For our project , Let's deal with what the task queue needs to do first , Handle our... Through callbacks sock Network request :
Then we finish creating our thread pool , Our thread pool uses queue The space adapter is used for threads , Convenient scheduling . Because our project is used for web Server test setup , So the number of thread pools is small .
Because when a single thread executes a task , To prevent other threads from preempting , So we're going to use Mutex and conditional variable To control , Enable threads to execute tasks synchronously and correctly .
Here we also initialize the thread pool object through the singleton mode , It is convenient for us to configure and manage it . Here we use double decision null pointers , Reduce the probability of lock conflict . Use mutexes , Ensure that it is only called once in case of multithreading new.
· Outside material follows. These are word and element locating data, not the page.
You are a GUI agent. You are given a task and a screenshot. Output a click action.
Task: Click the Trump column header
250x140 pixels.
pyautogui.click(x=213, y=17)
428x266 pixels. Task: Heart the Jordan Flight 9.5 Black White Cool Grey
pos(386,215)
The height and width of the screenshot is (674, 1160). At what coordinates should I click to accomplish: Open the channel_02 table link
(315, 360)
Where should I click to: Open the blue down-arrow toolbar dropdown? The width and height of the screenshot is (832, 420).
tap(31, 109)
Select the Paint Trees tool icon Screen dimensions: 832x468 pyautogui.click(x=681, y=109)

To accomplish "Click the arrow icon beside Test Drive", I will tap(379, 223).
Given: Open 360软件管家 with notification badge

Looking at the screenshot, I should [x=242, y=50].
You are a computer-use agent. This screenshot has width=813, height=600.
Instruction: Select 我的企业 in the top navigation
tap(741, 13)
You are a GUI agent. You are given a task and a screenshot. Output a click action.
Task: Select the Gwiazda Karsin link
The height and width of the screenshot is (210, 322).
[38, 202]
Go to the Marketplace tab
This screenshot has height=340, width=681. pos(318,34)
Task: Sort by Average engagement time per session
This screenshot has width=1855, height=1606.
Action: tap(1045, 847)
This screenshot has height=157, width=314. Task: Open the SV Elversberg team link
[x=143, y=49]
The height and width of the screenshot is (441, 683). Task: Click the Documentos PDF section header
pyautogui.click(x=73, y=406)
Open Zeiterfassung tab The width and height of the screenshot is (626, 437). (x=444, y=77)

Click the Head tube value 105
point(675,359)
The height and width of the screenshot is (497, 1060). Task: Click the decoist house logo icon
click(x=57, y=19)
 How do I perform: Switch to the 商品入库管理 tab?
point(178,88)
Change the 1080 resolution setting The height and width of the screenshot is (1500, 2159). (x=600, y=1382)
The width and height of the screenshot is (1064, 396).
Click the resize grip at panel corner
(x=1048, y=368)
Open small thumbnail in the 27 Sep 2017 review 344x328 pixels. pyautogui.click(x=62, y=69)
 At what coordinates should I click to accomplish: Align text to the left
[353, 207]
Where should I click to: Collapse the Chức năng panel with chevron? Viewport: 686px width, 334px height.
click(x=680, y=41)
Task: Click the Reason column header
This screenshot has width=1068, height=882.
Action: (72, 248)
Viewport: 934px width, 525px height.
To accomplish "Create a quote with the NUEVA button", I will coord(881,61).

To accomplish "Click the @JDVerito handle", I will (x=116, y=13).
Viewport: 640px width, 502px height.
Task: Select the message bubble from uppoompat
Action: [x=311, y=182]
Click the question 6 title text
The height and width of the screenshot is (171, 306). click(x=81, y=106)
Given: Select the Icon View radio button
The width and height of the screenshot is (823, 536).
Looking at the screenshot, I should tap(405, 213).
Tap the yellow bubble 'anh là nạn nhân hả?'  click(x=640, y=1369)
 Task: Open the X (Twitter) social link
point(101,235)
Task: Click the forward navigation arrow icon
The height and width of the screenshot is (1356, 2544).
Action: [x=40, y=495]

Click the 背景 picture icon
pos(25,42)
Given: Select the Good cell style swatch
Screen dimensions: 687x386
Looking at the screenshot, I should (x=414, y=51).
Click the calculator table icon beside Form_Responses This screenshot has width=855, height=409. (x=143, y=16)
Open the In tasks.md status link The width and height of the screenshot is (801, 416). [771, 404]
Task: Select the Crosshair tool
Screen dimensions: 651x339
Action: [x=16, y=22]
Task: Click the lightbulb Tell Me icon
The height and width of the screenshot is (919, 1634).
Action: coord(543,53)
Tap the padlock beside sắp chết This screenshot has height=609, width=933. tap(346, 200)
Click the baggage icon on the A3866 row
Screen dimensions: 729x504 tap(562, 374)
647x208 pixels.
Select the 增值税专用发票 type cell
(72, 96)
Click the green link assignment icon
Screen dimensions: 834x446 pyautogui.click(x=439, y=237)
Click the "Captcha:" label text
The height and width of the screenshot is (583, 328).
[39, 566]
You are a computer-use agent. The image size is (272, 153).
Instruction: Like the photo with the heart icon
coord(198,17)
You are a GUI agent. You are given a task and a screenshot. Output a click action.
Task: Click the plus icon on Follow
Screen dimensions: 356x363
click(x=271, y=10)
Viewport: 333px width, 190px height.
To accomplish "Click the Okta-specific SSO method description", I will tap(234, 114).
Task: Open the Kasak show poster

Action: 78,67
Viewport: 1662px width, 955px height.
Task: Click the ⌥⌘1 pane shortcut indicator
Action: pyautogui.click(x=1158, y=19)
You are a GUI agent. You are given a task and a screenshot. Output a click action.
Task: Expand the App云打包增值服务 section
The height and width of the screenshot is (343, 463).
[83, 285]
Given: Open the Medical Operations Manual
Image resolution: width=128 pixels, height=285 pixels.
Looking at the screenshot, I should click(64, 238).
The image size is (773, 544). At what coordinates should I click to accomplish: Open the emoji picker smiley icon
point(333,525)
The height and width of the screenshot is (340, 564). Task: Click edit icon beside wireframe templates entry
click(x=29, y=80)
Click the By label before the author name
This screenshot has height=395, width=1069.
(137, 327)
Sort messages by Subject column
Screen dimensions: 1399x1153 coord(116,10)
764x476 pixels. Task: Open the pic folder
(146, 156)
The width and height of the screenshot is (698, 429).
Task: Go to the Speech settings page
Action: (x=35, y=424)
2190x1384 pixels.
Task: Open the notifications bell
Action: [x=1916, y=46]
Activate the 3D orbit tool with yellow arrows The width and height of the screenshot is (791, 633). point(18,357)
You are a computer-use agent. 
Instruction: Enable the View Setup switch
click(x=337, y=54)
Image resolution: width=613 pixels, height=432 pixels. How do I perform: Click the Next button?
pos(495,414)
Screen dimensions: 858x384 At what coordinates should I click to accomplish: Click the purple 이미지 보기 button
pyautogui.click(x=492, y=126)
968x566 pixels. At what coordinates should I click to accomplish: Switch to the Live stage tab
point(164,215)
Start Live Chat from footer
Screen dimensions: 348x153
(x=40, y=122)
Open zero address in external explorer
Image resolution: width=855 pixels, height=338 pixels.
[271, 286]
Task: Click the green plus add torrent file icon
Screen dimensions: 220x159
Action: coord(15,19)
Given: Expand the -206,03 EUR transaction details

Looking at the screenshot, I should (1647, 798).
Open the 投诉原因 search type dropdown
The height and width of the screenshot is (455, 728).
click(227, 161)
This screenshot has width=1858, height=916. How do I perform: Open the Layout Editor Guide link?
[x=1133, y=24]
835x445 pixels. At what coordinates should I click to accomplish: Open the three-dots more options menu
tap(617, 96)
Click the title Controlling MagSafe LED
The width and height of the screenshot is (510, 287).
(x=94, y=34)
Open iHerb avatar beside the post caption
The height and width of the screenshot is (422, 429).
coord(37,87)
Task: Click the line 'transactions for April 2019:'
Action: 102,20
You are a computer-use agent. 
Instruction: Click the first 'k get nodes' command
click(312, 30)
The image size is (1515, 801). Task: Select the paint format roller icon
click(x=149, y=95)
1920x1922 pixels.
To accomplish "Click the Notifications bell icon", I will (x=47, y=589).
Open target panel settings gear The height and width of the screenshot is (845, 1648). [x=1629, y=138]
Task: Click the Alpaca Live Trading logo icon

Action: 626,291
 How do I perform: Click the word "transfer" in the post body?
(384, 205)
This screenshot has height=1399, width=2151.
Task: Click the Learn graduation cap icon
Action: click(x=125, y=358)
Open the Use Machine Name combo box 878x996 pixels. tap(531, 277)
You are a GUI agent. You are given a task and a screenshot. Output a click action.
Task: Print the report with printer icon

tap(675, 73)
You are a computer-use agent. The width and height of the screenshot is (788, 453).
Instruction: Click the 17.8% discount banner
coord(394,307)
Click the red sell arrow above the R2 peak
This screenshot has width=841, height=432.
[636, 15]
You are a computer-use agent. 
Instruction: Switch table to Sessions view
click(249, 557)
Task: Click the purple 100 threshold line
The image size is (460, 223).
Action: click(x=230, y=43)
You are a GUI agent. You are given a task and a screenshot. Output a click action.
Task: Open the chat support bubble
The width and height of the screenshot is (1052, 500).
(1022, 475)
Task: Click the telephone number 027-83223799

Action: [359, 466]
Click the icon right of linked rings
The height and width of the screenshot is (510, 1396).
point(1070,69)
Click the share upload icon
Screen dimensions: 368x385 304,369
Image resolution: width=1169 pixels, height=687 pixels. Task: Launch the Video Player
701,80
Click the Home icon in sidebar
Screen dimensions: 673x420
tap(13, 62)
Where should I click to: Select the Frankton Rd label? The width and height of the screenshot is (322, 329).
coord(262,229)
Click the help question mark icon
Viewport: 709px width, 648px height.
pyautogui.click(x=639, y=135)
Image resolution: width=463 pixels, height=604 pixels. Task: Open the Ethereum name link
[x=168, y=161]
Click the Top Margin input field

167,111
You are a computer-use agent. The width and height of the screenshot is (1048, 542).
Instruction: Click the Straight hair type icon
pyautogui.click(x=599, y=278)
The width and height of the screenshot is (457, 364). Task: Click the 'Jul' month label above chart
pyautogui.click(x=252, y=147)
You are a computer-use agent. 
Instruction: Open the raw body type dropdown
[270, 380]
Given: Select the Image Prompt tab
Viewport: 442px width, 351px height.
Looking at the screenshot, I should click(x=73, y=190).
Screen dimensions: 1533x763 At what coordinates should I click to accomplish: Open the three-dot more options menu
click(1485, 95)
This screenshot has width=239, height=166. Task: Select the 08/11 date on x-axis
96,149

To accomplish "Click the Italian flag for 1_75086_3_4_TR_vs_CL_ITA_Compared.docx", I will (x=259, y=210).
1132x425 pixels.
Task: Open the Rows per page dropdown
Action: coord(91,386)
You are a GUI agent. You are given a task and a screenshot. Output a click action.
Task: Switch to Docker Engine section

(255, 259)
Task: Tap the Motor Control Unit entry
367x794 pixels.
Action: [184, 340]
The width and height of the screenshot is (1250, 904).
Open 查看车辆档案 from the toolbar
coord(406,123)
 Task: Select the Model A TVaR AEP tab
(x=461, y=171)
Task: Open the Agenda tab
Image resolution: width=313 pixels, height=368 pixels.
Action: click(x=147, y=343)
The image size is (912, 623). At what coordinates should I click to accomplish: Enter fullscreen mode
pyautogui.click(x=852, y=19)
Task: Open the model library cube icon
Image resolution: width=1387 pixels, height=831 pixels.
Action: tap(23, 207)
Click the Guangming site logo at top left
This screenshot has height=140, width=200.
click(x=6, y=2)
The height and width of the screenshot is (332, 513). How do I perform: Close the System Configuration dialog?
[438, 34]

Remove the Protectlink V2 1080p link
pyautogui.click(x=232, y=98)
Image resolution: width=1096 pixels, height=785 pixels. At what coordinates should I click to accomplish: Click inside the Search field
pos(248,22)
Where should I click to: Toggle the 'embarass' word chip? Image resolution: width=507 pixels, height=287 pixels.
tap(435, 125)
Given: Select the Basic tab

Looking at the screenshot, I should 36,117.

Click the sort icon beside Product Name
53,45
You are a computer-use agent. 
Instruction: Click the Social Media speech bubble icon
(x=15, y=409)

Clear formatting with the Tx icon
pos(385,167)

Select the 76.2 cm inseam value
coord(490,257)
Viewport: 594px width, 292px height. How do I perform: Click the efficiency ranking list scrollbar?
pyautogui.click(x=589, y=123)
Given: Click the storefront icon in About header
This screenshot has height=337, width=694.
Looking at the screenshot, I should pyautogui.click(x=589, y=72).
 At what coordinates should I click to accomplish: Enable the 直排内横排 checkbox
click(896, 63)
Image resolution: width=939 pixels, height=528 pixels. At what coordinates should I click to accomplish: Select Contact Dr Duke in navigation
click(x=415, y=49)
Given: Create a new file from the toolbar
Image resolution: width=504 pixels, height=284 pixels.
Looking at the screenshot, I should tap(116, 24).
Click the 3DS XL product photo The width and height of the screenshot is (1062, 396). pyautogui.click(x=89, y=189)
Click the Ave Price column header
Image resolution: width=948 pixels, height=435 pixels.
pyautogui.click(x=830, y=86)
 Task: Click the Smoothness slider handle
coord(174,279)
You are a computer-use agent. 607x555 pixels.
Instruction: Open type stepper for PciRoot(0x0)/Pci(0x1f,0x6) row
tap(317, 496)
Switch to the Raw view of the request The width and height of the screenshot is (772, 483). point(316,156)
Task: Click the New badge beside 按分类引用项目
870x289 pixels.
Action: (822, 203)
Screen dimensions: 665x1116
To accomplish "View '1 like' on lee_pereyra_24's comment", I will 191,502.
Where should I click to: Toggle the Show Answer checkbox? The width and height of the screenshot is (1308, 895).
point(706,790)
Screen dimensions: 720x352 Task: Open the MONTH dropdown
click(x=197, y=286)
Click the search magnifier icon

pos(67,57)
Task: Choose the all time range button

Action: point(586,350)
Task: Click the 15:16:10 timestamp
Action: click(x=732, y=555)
The next step is to encapsulate the mutex and the function related to the condition variable , It's convenient for us to call .
When we have a mission , First Put it in our blocking queue , Then the thread pool judges , When the task queue is not empty , We will wake up the corresponding thread for task processing , After processing the task, if there are still tasks in the task queue, continue to process the task , Until all tasks are processed and out of the queue , Our thread enters the waiting state again .


Here attached Gitee link :web Server project
边栏推荐
- Database table cannot add content display modification cannot save prompt 1452 error
- Dynamic programming / memo method n's K splitting n's maximum addend K splitting
- Template_ Gauss elimination
- Jsnpp框架的全链式语法初探
- 价值600的抖音云蹦迪直播间项目,靠直播打赏收益的风口项目源码
- Exploration and best practice of automatic verification of object acquisition technology
- 飞书要不要做生态?剖析第一家 All in 飞书的独立 SaaS 案例
- disable_ function_ Bypass 2019 geek challenge rce_ me
- Exporter les connaissances pertinentes
- 杰理之SPI主机【篇】
猜你喜欢

Problems and solutions in using renrenfast

Navicat tool batch imports JSON format data to Doris

Using redis in business code to achieve caching effect

价值600的抖音云蹦迪直播间项目,靠直播打赏收益的风口项目源码

The 600 yuan Tiktok cloud bouncing Di live studio project is the source code of the tuyere project that rewards the income from live broadcasting

Go Technology Daily (June 7, 2022) - go programmer development efficiency artifact summary

How does the technical leader bring down a team?

Redis cluster setup

CVE-2020-3187

Docker installation redis
随机推荐
Rcgi column - region of Overseas Social Market Research (including lottery)
Backup and restore methods of MySQL database
From the ECS SSRF vulnerability to taking over your alicloud console
Jerry: if the user doesn't need to use all the keys, how should other keys be set? [chapter]
ClassNotFoundException vs NoClassDefFoundError
S series · add data to the text file without adding duplicate values
Embracing out of hospital prescription drugs, Internet medicine should also "get rid of virtual reality"?
Jerry's SPI host [chapter]
【网络协议】| 【01】网络字节序大端、小端
Blue Bridge Cup_ Frog date_ Extended Euclid
(10.3)【隐写缓解】隐写防护、隐写干扰、隐写检测
Basic principle of digital circuit adder (I)
I'm sorry if I don't understand. The final battle
C# 类和对象
Mysql database subquery
disable_ function_ Bypass 2019 geek challenge rce_ me
[suctf 2018]multisql MySQL preprocessing
SQLite3 syntax (1)
pkg-config --modversion opencvPackage opencv was not found in the pkg-config search path.Perhaps y
What is a security tag based access control mechanism? What are the characteristics?